BEGIN Data records

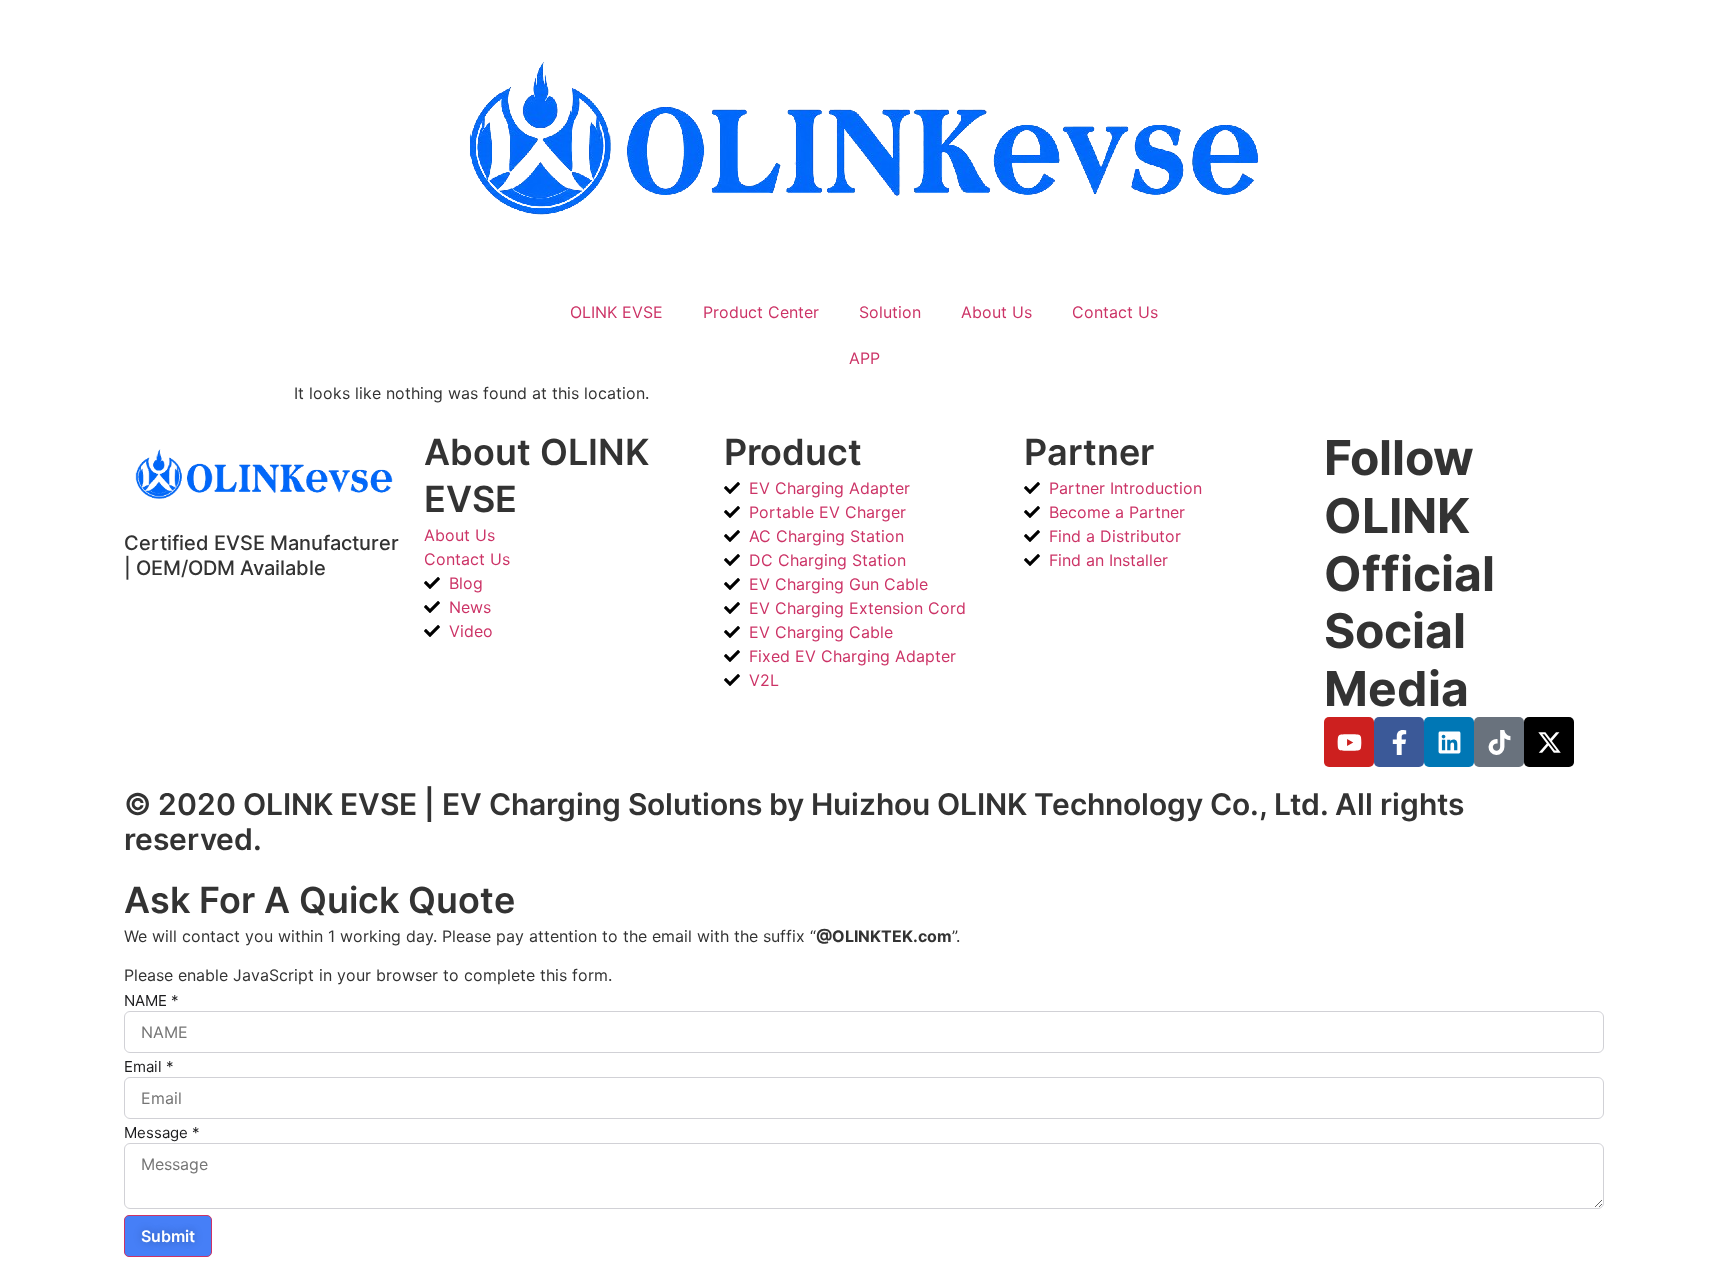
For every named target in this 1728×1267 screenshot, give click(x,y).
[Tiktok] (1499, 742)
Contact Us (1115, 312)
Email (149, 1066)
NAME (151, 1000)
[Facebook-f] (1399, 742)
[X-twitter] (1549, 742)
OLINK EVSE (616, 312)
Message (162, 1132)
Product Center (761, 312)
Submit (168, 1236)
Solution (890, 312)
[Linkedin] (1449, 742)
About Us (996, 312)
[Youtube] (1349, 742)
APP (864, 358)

END Data records
BEGIN Data records

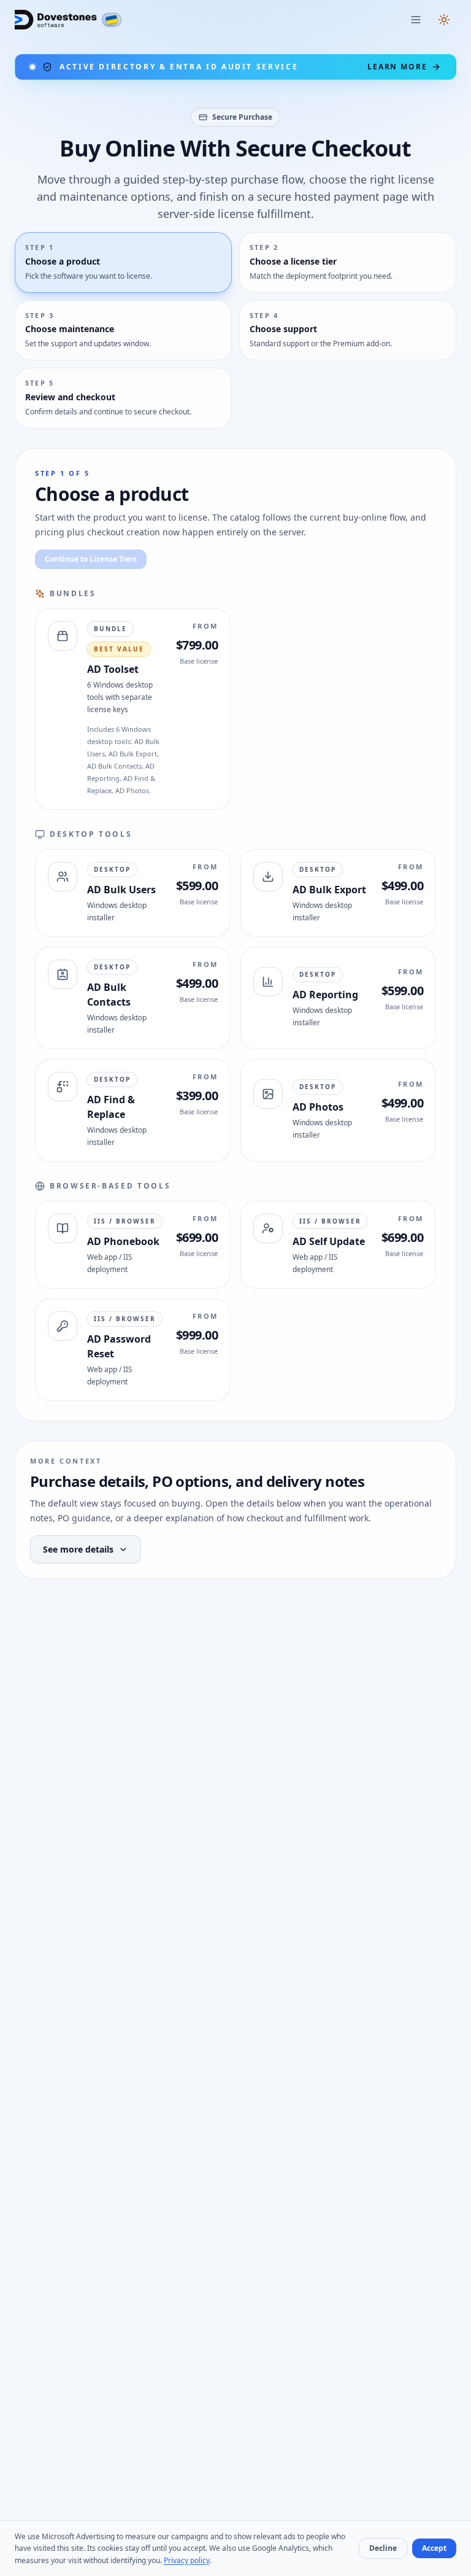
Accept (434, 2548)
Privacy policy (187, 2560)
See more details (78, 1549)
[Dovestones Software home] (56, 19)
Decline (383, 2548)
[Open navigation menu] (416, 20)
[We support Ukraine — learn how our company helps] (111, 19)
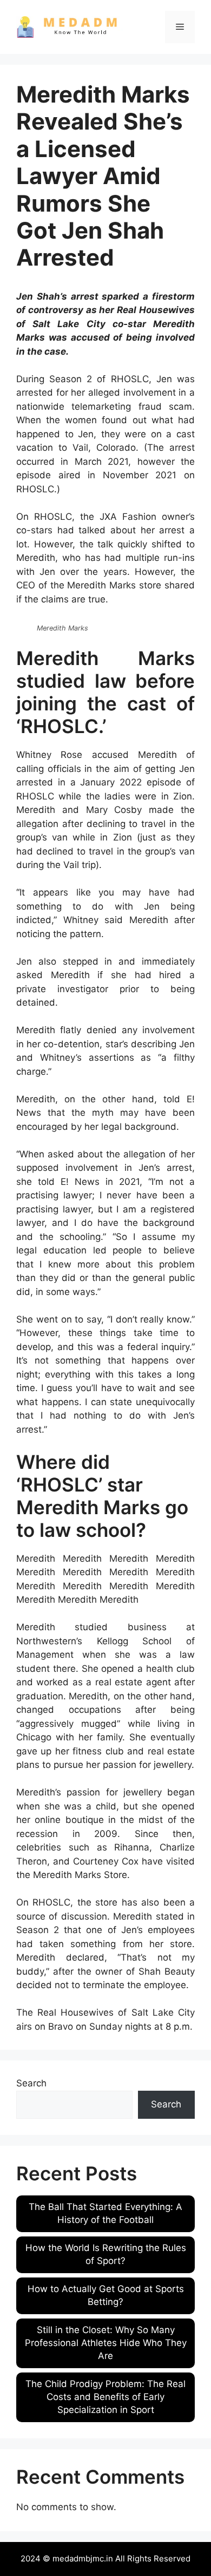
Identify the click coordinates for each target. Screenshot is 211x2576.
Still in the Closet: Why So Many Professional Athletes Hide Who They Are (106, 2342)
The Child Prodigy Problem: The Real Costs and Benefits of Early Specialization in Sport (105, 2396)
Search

END Data records
BEGIN Data records

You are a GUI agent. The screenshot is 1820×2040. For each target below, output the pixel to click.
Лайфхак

END Data records

### What you have to do
The answer must be every line of the records above that holds the word "target".

### Answer to this exercise
For every named target in this 1728×1267 screenshot, give click(x,y).
Identify the click coordinates for each target. Screenshot is 211x2576.
You are a GUI agent. The screenshot is 1820×2040. For each target below, output the pixel to click.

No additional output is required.